Calacanis claims Arrington froze him out of his chunk of the TechCrunch 50 event, but rather than wage full-on warfare, Calacanis is retaliating by aiming to beat TechCrunch at its own game.
Calacanis is launching his own startup editorial project – called Launch – and event as a direct challenge to TechCrunch, he told The Guardian. Quite how much damage that will do to Arrington – who has now made his big money in the deal and is likely to be out within six months, if you ask Calacanis – remains to be seen.
Beyond the revenge, Launch is interesting. TechCrunch is arguably too dominant in the tech startup space, entrepreneurs will admit in private; not the fault of TechCrunch but of its rivals. The direction of tech coverage over the past few years has been to compete for faster, harder news – which is fine if a site breaks a story accurately, but not fine if an echo chamber of blogs all rewrite the same thing without adding any useful analysis or context.
Arrington recently explained his points system for breaking news – fine, if that news is balanced by publishing longer, in-depth, analytical pieces that explore trends and can help set a different agenda, rather than purely reactive reporting. So is that the plan for Launch?

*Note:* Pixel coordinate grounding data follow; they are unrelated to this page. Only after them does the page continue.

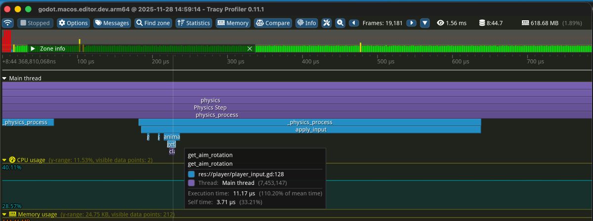Screen dimensions: 593x221
Task: Click the wifi connection icon
Action: [x=8, y=23]
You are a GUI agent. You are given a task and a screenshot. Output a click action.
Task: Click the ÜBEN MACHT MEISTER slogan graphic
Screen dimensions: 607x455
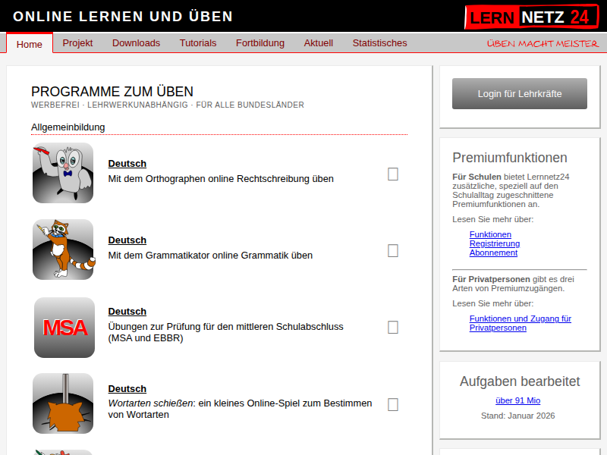click(542, 44)
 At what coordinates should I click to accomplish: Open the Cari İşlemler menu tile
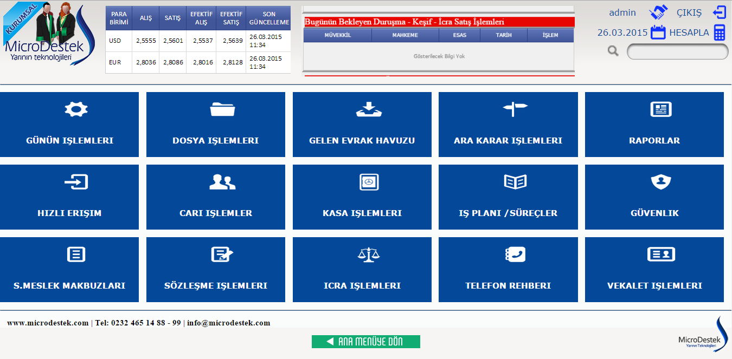pos(216,197)
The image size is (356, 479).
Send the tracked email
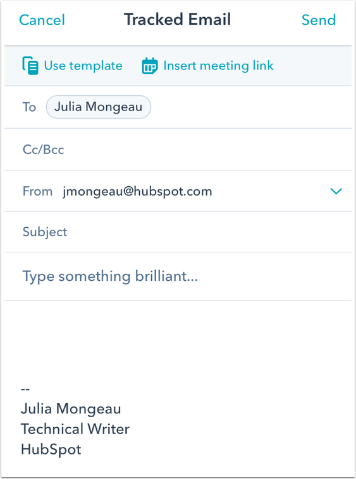click(x=319, y=20)
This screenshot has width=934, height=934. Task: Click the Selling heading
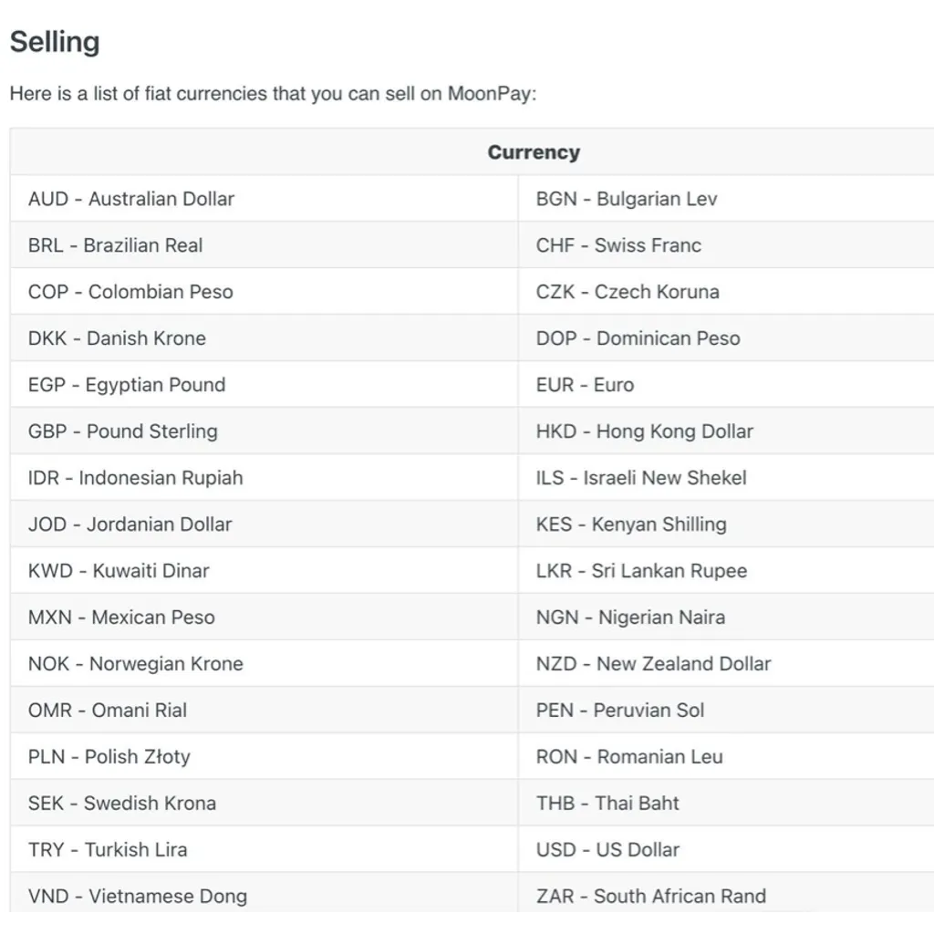55,42
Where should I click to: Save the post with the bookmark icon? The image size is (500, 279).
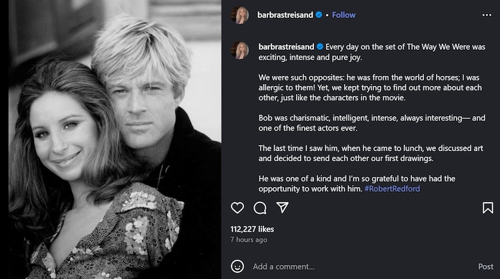click(x=488, y=208)
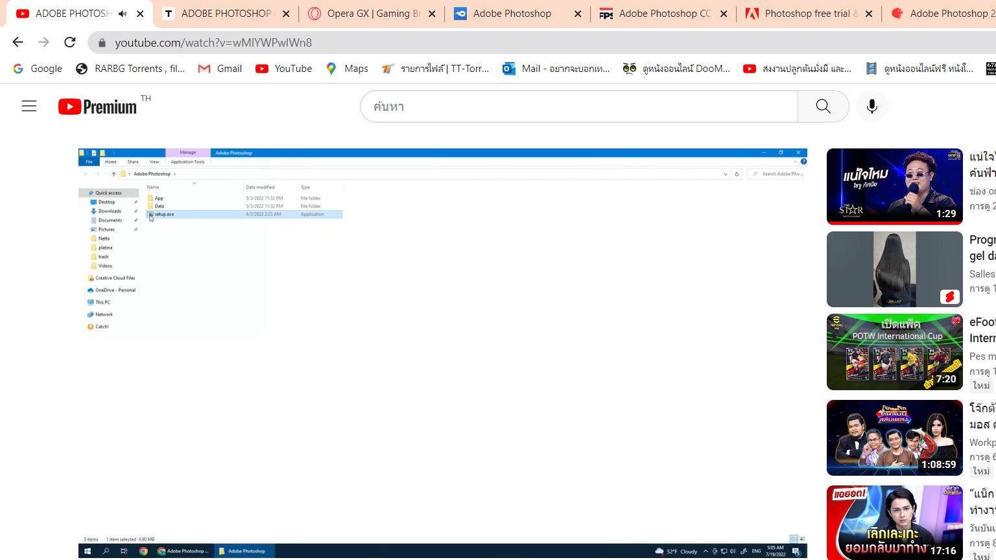Open the Gmail bookmark

pyautogui.click(x=220, y=69)
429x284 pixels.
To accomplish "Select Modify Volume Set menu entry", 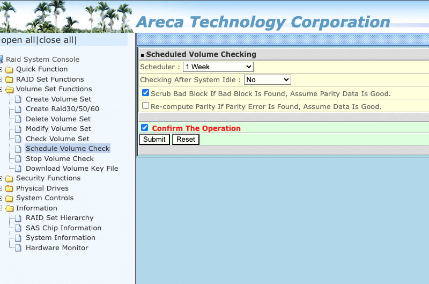I will coord(58,129).
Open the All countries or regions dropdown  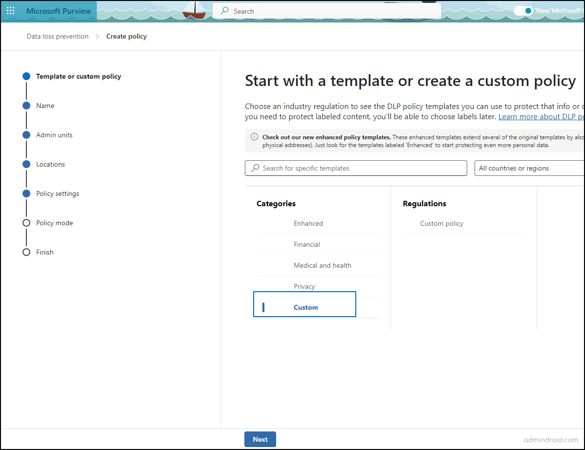(529, 168)

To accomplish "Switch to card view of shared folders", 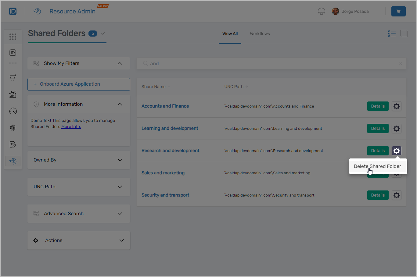I will pos(404,34).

Calacanis says the thing he enjoys the most is writing, and that’s where he’s putting that angry energy. The common theme in Calacanis’s startups has always been editorial, from Silicon Alley Reporter to Weblogs Inc and Mahalo. He’s picked up on the state of the tech blogging scene which, he says, is in a race to the bottom and is dragging mainstream media down with it.
“When I started with Peter Rojas blogging was a new format that was faster but still had quality and insight,” he said. “Now it’s even faster but it has lost that quality and insight. You have a bunch of people writing short stuff with no research and knowledge base. They have no credibility.”
What the market needs, he says, is depth, knowledge and thoroughness. Launch will take the form of an email publication which might seem against the grain, but is something Calacanis is convinced suits a more exclusive, more engaged audience.
“If you get people to commit to an email relationship, it’s the deepest most intimate relationship you can have online. Much deeper than Facebook and certainly more intimate than a blog,” he says.
“I want high-quality insider information, a celebration of entrepreneurship and taking risk. I want it serious and insightful rather than salacious and link-baity.”
He wants his writers to file once a week under one collective voice, like the Economist. Launch will kick off after Calacanis has found four suitable editors, and he’s already selling tickets for startups to attend the event in February where Launch will, um, launch. “Until then I’m listening to the audience and testing what they like. But I’m going for something that doesn’t exist in the market – not a blogger writing the story in two hours. The world really wants deeper stuff right now.”